Cet outil, module de l’application APPI(24), permettra d’établir un diagnostic répondant à des items précis appréhendant le parcours et la situation des PPSMJ sous tous les angles, démarche au cours de laquelle il s’en déduira la nature de sa prise en charge.

Ce vaste chantier est en phase d’expérimentation dans onze sites pilotes depuis avril 2010 avec l’objectif d’assurer une meilleure continuité de suivi, notamment s’agissant de personnes condamnées à des peines mixtes. Le suivi individuel des personnes placées sous main de justice devra s’appuyer dorénavant sur l’analyse du profil criminologique des personnes concernées et sur des pratiques professionnelles tenant compte des personnalités rencontrées.
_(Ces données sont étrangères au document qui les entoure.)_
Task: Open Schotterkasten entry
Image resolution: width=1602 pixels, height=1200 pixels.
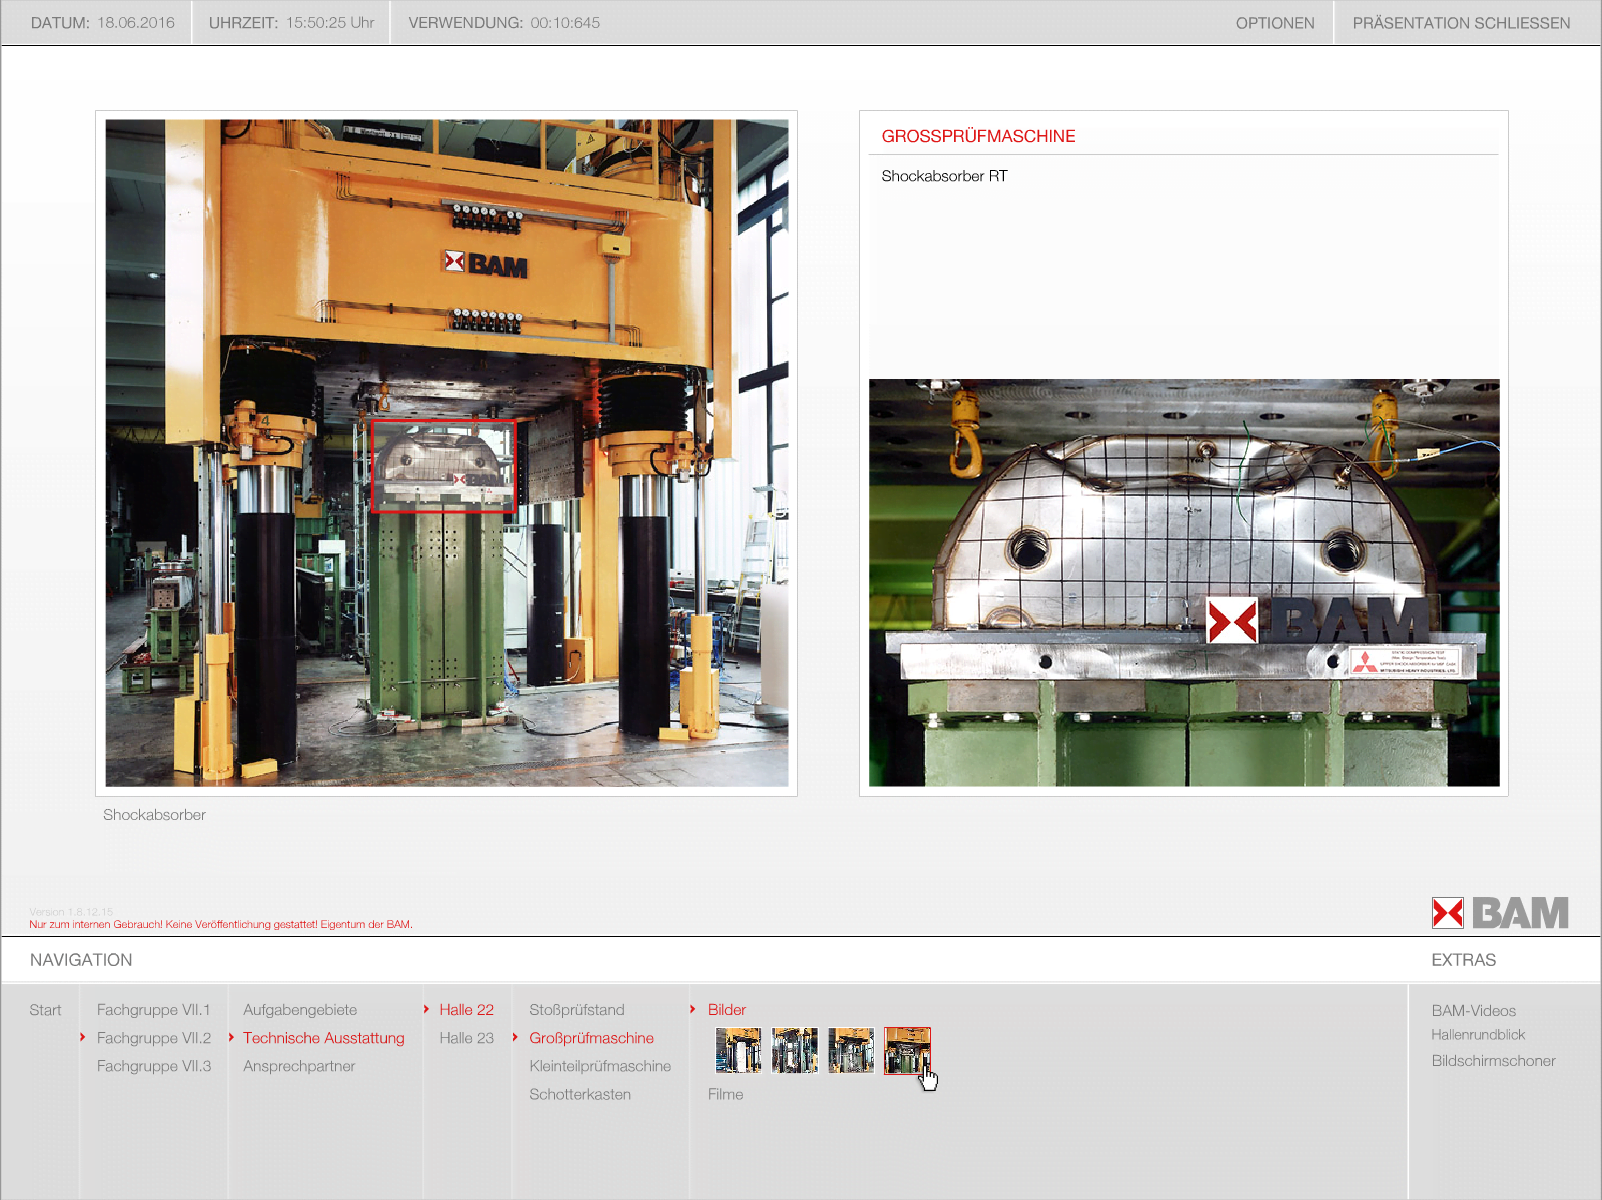Action: click(x=580, y=1094)
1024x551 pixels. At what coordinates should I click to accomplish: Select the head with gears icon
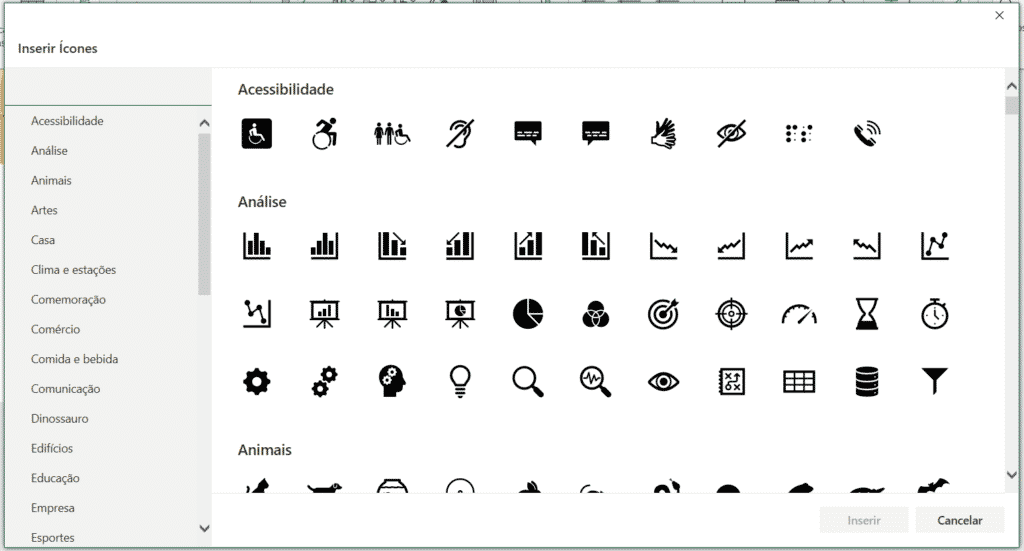click(x=392, y=380)
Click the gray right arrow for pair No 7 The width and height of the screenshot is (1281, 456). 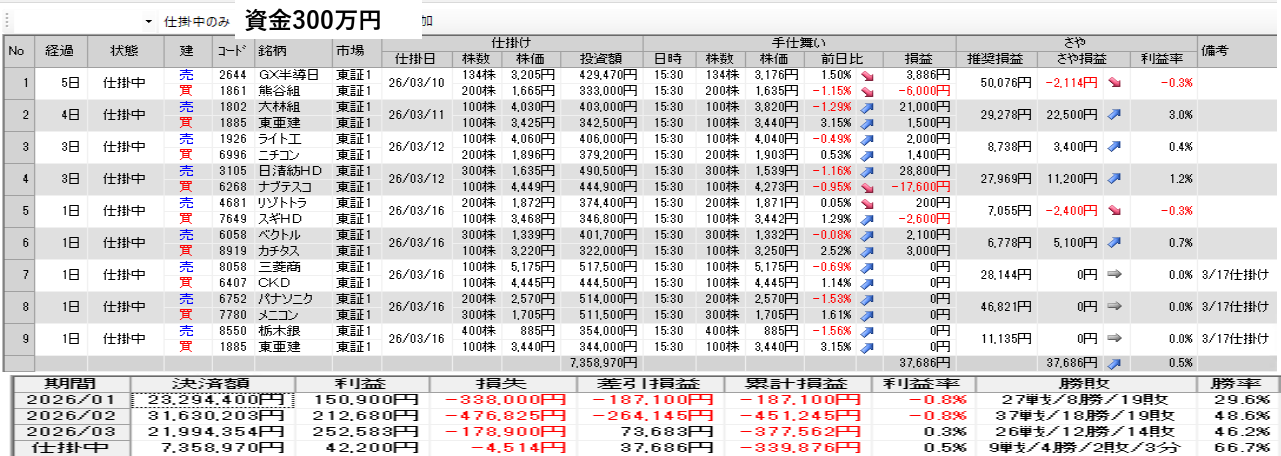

Une nouvelle organisation des SPIP(25), fondée sur la mise en place d’équipes pluridisciplinaires et sur une adaptation des modalités de prise en charge, selon une typologie précise, est souhaitée par l’Administration Centrale.

A ce jour, ces évolutions ne sont pas encore à l’oeuvre sur l’ensemble des SPIP mais évaluées dans des sites pilotes.

Ainsi, le groupe professionnel des CPIP, majoritairement féminin et diplômé en droit est appelé à exercer de nouvelles missions qui l’éloignent du travail social pénitentiaire, tel que défini à la création des SPIP en 1999.

22 Circulaire relative aux méthodes d’intervention des travailleurs sociaux des Services Pénitentiaires d’Insertion et de Probation AP 2000-07 PMJ2/21-11-2000 NOR/: JUSE0040086C
23 Circulaire de la DAP n° 113/PMJ1 du 19 mars 2008 relative aux missions et aux méthodes d’intervention des services pénitentiaires d’insertion et de probation NOR JUSK0840001C
24 Le logiciel APPI (Application des Peines Probation Insertion) est un outil informatique commun au service de l’application des peines et au service pénitentiaire d’insertion et de probation, qui permet la gestion des mesures dont ils ont la charge. Son utilisation donne accès à une information sur la mise à exécution des sanctions prononcées. Circulaire relative aux aménagements de peine et aux alternatives a l’incarcération CRIM 2006-09 E3/27-04-2006 NOR : JUSD0630051C Alternative à l’incarcération Aménagement de peine Application des peines Exécution des peines Loi n° 2004-204 du 9 mars 2004 Loi n° 2005-1549 du 12 décembre 2005 Décret n° 2004-1364 du 13 décembre 2004.